Arts

New ‘Blade Runner’ flutters

Moviegoers won’t connect with “Blade Runner 2049,” and that’s OK. The original “Blade Runner” had trouble finding an audience, too. “2049” is a long, methodical movie about existence and procreation. You probably wouldn’t have guessed such a thing judging from its marketing. The Philip K. Dick novel that both of the movies are based on asks nuanced questions about what it means to be human in an increasingly inhuman world. It focuses at the feeling of love in a largely emotionless landscape. “2049” asks these questions but enhances the scope. The result is an often deliberately slow yarn that works more as a character study than a cerebral detective noir.
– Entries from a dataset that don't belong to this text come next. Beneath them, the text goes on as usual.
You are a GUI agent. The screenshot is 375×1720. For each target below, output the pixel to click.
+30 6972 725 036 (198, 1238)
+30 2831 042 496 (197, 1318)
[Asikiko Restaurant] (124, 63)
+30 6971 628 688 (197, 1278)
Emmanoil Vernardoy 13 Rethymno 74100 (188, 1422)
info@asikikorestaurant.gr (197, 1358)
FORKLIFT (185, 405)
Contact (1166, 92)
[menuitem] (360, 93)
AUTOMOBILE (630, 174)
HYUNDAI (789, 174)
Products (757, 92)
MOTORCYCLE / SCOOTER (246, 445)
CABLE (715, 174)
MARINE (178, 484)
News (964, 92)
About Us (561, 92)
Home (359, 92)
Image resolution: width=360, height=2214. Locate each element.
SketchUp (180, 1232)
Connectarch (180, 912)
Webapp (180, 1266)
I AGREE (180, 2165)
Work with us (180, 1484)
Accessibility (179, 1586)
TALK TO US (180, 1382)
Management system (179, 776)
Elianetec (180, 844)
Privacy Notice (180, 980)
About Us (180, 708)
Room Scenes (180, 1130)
The film opens on Officer K (Ryan Gosling), a “blade runner” whose task it is to track down remaining rogue replicants (i.e. androids) in a desolate Los Angeles in the year 2049. In the first scene, K discovers a secret that drives the rest of the movie. I appreciate director Denis Villeneuve’s tumbling approach to plot. He’s often a director who favors ambiguity over convention, and “2049” is the apex of his style. The events of the first scene directly change K, but over the course of the film, his identity becomes complex. Hampton Fancher, who penned the story, takes K and connects him to this universe with a genuinely intriguing mystery. I’m going sparse on details, because saying too much about the plot would spoil everything. Going into “2049” blind is a wise choice.

With complexity comes confusion, which is tolerable to a degree. The middle of the movie is simply too long. It takes an idea and runs with it for about an hour until it loses steam. The third act completely negates aspects of the second act. It’s fine to explore K as a character, but it doesn’t work when that character has a narrative that fizzles out. However, Gosling turns in a solid performance, as does the rest of the cast, which includes Rick Deckard (Harrison Ford) himself. Even Dave Bautista, best known as Drax from the “Guardians of the Galaxy” films, turns a bit part into one of the movie’s most memorable aspects.
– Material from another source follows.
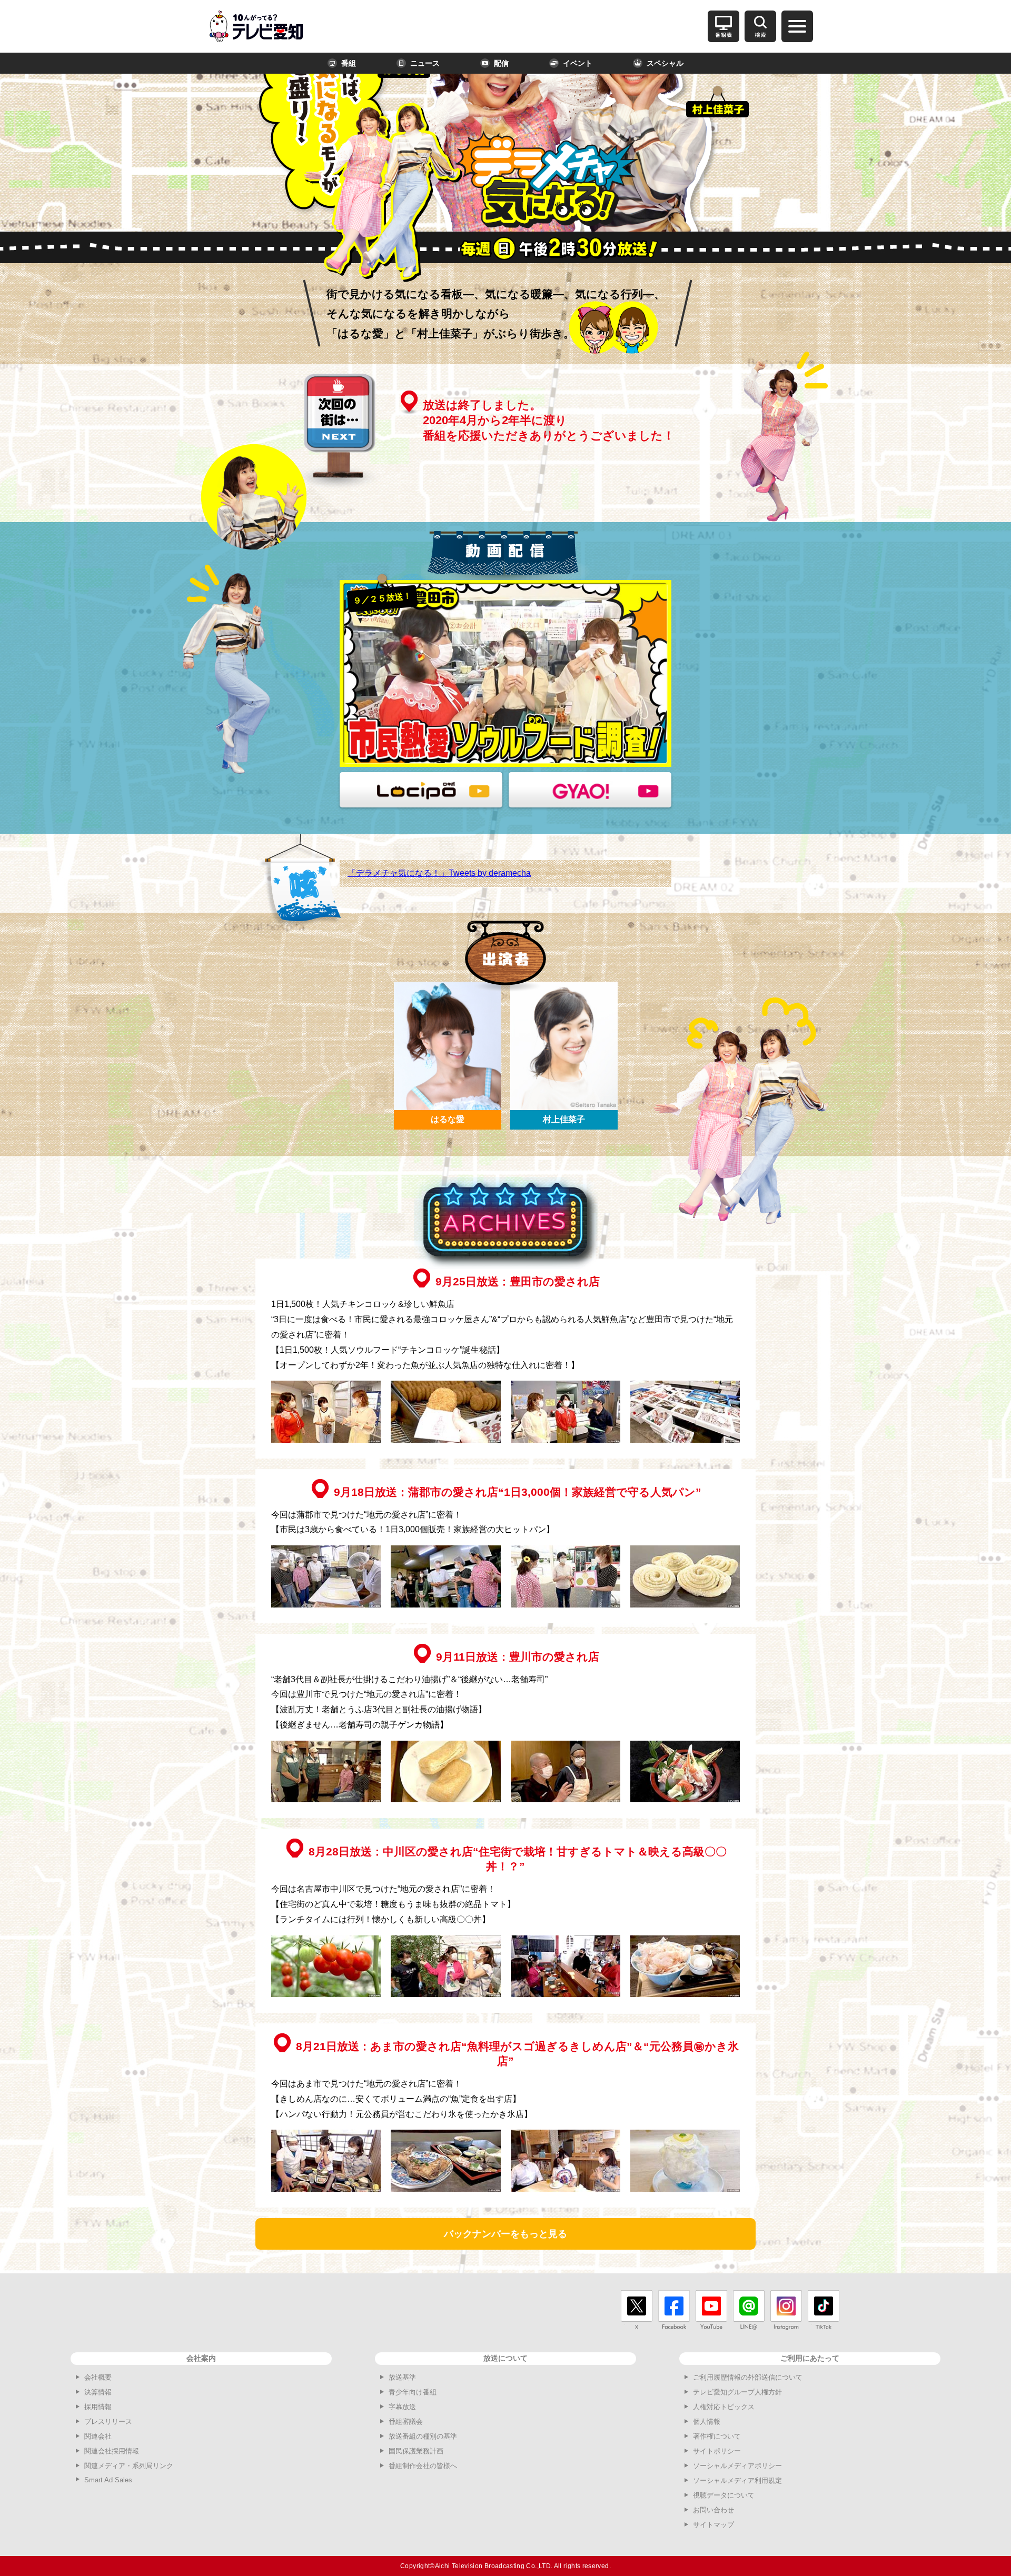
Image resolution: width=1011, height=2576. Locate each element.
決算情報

“2049” does most things well but it does imagery best. The film is shot by Roger Deakins, who has crafted the visual identity for leagues of films over decades. His cinematography complements Villeneuve’s knack for emptiness. Deakins’ framing of large, barren landscapes tells a better story about this future than words ever could. By weaving settings together, we see a varied vision of the American west coast that provokes Kubrickian vibes of succinct, horrifying reality.

The visual scale also helps create a larger movie. Villeneuve goes for bombast at certain points; however, the score is obnoxious in its loudness. It does momentarily complement the dwarfing architecture that appears, but there is something truly off about the mix. Imagine Hans Zimmer transported through a bullhorn.
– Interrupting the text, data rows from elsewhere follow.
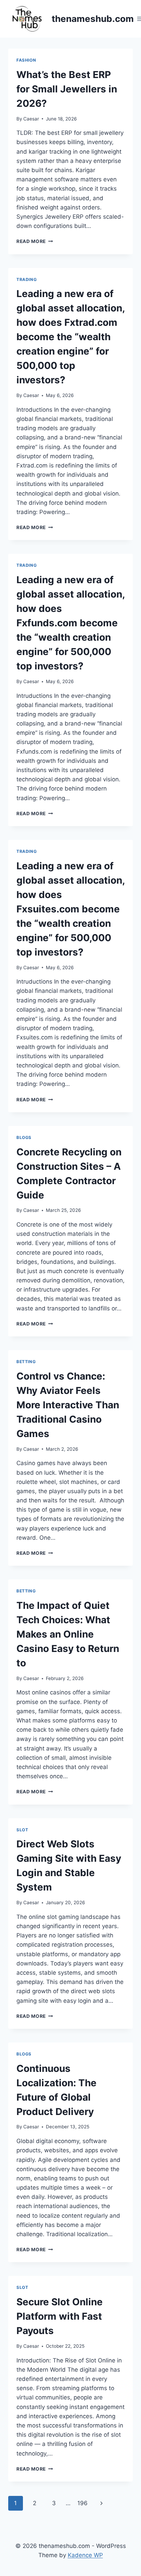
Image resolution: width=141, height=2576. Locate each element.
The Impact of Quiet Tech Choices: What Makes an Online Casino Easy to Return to (67, 1634)
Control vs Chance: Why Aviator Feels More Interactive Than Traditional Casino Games (67, 1404)
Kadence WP (85, 2555)
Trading (26, 279)
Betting (26, 1361)
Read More (34, 241)
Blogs (23, 1137)
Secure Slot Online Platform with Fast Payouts (59, 2316)
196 (82, 2503)
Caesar (31, 118)
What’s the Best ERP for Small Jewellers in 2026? (66, 89)
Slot (22, 1829)
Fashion (26, 60)
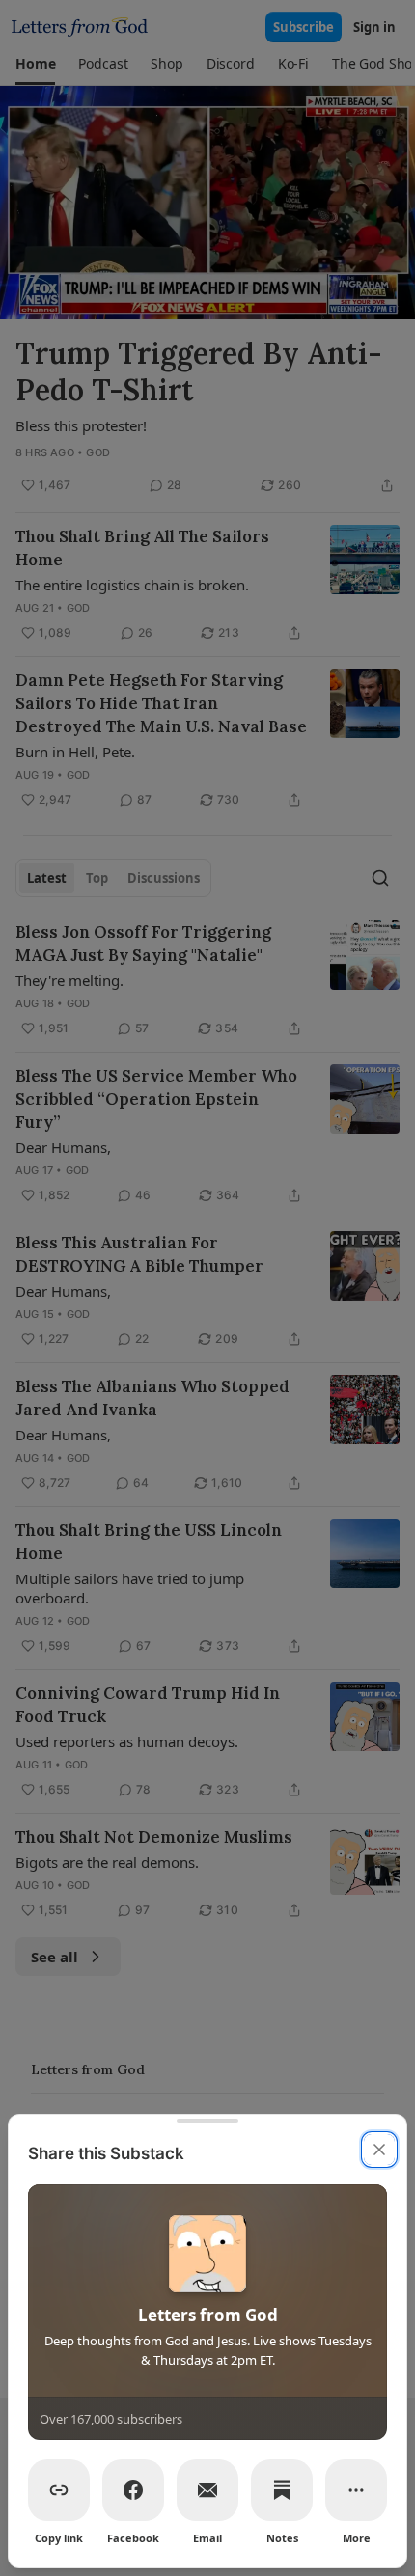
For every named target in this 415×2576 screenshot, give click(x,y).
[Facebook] (133, 2490)
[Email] (207, 2490)
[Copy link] (59, 2490)
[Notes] (282, 2490)
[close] (379, 2149)
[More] (356, 2490)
The plot itself is bigger. There’s more room for characters to move around, and K often feels like a fly floating around a miniature city. But a bigger narrative that welcomes numerous moments of silence makes the film as a whole ironically feel more impersonal. Villeneuve is a notoriously serious and ambitious director (look no further than the intensity of “Sicario,” for example), and he demonstrates an understanding of “Blade Runner.” There is still a longing for intimacy throughout the movie. It contradicts itself and collides with the maxim of loneliness it preaches.